Week long lifespan is only for adult bugs. They either lay eggs that either survive the winter or their eggs incubate into larva (like caterpillars) or nymph (basically a “baby insect”) that digs underground and hibernates during the winter. Cicadas, for example, can live for several years in this stage, only to reach adult form, emerge, breed and then die within weeks.
It varies but all insects (and many other invertebrates) have lifecycles egg > larvae > pupae > adult.
Some insects can live a long time in their adult state. Tropical beetles aren’t bothered by the weather for instance and can live for years. Ants, bees and other social insects have workers that live for months or years, sheltered inside the colony.

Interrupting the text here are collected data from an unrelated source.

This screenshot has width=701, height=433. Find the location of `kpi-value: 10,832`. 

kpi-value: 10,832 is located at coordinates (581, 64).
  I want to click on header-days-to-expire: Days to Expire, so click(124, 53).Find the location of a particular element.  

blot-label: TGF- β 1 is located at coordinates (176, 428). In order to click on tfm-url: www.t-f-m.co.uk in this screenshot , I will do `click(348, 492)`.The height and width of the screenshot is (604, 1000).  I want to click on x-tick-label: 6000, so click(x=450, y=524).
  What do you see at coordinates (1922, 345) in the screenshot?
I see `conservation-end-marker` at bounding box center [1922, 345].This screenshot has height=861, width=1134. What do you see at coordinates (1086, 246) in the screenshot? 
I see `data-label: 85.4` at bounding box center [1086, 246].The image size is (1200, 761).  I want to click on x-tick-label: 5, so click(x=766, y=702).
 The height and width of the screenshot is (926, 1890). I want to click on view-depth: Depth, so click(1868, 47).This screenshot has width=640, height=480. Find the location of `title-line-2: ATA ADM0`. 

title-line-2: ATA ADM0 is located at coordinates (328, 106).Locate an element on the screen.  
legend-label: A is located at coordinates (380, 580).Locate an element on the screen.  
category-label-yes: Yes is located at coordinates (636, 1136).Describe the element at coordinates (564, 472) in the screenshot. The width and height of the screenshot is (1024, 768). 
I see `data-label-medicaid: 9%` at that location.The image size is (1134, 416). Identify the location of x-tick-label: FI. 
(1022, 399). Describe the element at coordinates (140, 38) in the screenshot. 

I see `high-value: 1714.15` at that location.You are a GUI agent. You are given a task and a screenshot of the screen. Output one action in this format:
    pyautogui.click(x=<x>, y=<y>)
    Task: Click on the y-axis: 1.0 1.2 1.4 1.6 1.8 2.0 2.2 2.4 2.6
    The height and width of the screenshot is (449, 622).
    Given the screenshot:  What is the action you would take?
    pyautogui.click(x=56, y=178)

Longer lived insects often find shelter inside wood, under leaves, underground etc. to escape the frost as they hibernate for spring.
But for many other insects, the adult stage only lives for a few days or weeks as it is only intended to find a mate and reproduce before dying. Junebugs, for instance, only live a few weeks to reproduce but their larvae sometimes spend as much as 11 years underground eating roots to gather the energy for their final transformation into a reproducing adult.
For these species, the adults generally come out during spring or summer and don’t need to survive winter. Their eggs and larvae will do that in sheltered spots.
For some species, the adult is only intended to live such a short time that it doesn’t even have a functioning mouth, it gets all the energy it needs from the stored energy reserves the larvae collects before transformation.
Others, like butterflies, spend a while feeding and looking for a mate while they collect the energy they need to produce eggs.